* [ОТРЫВОК ТЕКСТА]:
Владимир Степан: у них своя мерка литературы — количество базовых
Владимир Степан — мастер короткой психологической прозы и создатель трагикомического «настоящего сельчанина». Он не считает себя реалистом, однако герои и декорации Степана — пронзительно меткие и познавательные.
В 2019 году за сборник рассказов «Хвалі» ему присудили Национальную литературную премию — государственную награду; одновременно с этим Степан отказался от сотрудничества с «Советской Белоруссией». Сейчас писатель на пенсии и живет в деревне, пишут «Свободные новости».
Поговорили с Владимиром о последних реалистах и мерянии книжками, о проблемах государственных издательств и премиях, ссоре с Глобусом и лучших писателях страны.
— Шведские критики назвали Василя Быкова последним реалистом. Но если смотреть на белорусскую литературу после Быкова, видно, что реализм еще жив — тот же Федоренко, или Елена Браво, или вы. На ваш взгляд, это естественное развитие реалистической литературы или вы все — представители вымирающего вида?
— Если сравнить с другим искусством, например, живописью, видно, что реалистическое искусство как существовало пятьсот лет назад, так и продолжает существовать. Его делается то больше, то меньше, процент неопределенный, однако реализм всегда занимает свое место. Но я не считаю себя таким уж реалистом, отчасти это фантазии — то, что я пишу.
— То есть образы, которые вы публикуете, не надо считать документальными свидетельствами?
— Конечно, нет. Конечно, это выдумки. Я что-то подсмотрел, а в другом… Как говорят, «не соврешь — красиво не расскажешь». Это наполовину придумано, даже более, чем наполовину. Подсмотренные детали абсолютно точны, и ты начинаешь верить, что правдива вся картина. Так во всем искусстве. Как говорил мой учитель Хаим Моисеевич Лившиц, знавший Шагала, в живописи «чуть-чуть не так и все не так». Так и в литературе.
— Для вас живопись и литература сосуществуют параллельно, наравне? Или преобладает литература?
— Живописью, изобразительным искусством, если сложить все и взвесить, я занимался больше: десять лет, пока учился в художественном училище, институте, профессионально, каждый день рисовал. Даже врачи так не учатся, как нас учили. И до этого еще кружок изобразительного искусства, и потом вся жизнь с ним связана. А литература пришла в мою жизнь не то чтобы случайно, но не целенаправленно. Я не собирался делаться писателем, журналистом. Потом, уже в институте, появилась такая среда, писатели, поэты, захотелось самому попробовать писать, пошло-поехало — и вот доехало. Теперь я снова начал заниматься живописью.
— Можно сказать, что вас затянуло в белорусскую литературу невольно?

* [ЗАДАНИЕ 1]:
Назовите всех людей, чьи фамилии упомянуты в интервью с Владимиром Степаном. Каждого запишите так, как он назван в тексте.
* [ЗАДАНИЕ 2]:
Перепишите без изменений кусок интервью, начиная со слов «Поговорили с Владимиром» и заканчивая словами «считать документальными свидетельствами?».

* [ВЫДЕРЖКИ ИЗ СТРОК]:

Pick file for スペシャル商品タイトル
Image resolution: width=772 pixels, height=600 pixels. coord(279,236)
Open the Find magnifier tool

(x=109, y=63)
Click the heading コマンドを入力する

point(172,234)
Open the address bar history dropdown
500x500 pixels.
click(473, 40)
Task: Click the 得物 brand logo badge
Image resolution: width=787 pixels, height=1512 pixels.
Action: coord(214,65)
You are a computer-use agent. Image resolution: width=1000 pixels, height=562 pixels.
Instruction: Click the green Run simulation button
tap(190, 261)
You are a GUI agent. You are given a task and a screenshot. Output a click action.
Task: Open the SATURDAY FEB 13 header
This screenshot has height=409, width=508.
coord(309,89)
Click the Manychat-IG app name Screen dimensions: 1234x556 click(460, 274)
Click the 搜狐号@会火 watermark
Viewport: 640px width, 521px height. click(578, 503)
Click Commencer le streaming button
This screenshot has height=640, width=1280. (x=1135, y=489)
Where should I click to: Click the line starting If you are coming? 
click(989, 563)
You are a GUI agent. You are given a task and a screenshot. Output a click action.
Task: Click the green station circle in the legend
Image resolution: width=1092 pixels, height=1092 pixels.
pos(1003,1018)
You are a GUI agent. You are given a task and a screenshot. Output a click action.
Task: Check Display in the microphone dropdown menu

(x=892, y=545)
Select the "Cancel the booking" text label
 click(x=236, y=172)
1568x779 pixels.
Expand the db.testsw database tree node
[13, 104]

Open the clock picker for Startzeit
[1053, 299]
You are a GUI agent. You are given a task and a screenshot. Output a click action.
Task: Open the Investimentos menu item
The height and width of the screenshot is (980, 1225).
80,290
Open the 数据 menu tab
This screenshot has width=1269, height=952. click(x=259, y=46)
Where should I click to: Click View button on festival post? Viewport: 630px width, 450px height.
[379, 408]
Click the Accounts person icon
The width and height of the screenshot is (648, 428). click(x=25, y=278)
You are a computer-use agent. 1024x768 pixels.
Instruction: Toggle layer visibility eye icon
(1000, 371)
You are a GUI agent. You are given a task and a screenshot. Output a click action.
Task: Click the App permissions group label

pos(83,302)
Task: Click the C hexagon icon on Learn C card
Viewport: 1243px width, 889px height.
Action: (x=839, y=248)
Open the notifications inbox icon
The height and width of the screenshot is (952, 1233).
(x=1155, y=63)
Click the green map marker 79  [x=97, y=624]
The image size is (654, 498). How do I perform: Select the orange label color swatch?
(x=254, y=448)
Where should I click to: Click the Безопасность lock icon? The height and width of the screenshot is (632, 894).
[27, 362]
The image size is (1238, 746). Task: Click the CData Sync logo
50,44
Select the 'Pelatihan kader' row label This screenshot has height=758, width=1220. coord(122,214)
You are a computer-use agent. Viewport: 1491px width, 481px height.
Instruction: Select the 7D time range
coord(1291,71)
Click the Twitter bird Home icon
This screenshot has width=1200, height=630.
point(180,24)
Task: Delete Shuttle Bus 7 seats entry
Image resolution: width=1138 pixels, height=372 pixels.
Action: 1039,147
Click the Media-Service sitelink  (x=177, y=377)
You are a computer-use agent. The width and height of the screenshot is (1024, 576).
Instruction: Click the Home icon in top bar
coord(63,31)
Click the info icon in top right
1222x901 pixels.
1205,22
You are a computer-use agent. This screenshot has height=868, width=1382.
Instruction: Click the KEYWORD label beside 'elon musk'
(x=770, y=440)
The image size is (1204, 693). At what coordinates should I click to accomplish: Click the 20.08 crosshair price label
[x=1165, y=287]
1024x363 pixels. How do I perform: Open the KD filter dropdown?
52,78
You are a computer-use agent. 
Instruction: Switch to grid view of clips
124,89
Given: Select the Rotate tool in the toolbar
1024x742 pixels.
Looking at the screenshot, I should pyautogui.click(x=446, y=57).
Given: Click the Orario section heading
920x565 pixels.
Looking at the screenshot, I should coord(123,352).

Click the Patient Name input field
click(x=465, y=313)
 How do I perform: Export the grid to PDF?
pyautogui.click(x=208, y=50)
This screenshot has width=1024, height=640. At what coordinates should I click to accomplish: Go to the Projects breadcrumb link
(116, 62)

* [ВАШ ОТВЕТ 1]:
Владимир Степан, Василь Быков, Федоренко, Елена Браво, Хаим Моисеевич Лившиц, Шагал, Глобус

* [ВАШ ОТВЕТ 2]:
Поговорили с Владимиром о последних реалистах и мерянии книжками, о проблемах государственных издательств и премиях, ссоре с Глобусом и лучших писателях страны.
— Шведские критики назвали Василя Быкова последним реалистом. Но если смотреть на белорусскую литературу после Быкова, видно, что реализм еще жив — тот же Федоренко, или Елена Браво, или вы. На ваш взгляд, это естественное развитие реалистической литературы или вы все — представители вымирающего вида?
— Если сравнить с другим искусством, например, живописью, видно, что реалистическое искусство как существовало пятьсот лет назад, так и продолжает существовать. Его делается то больше, то меньше, процент неопределенный, однако реализм всегда занимает свое место. Но я не считаю себя таким уж реалистом, отчасти это фантазии — то, что я пишу.
— То есть образы, которые вы публикуете, не надо считать документальными свидетельствами?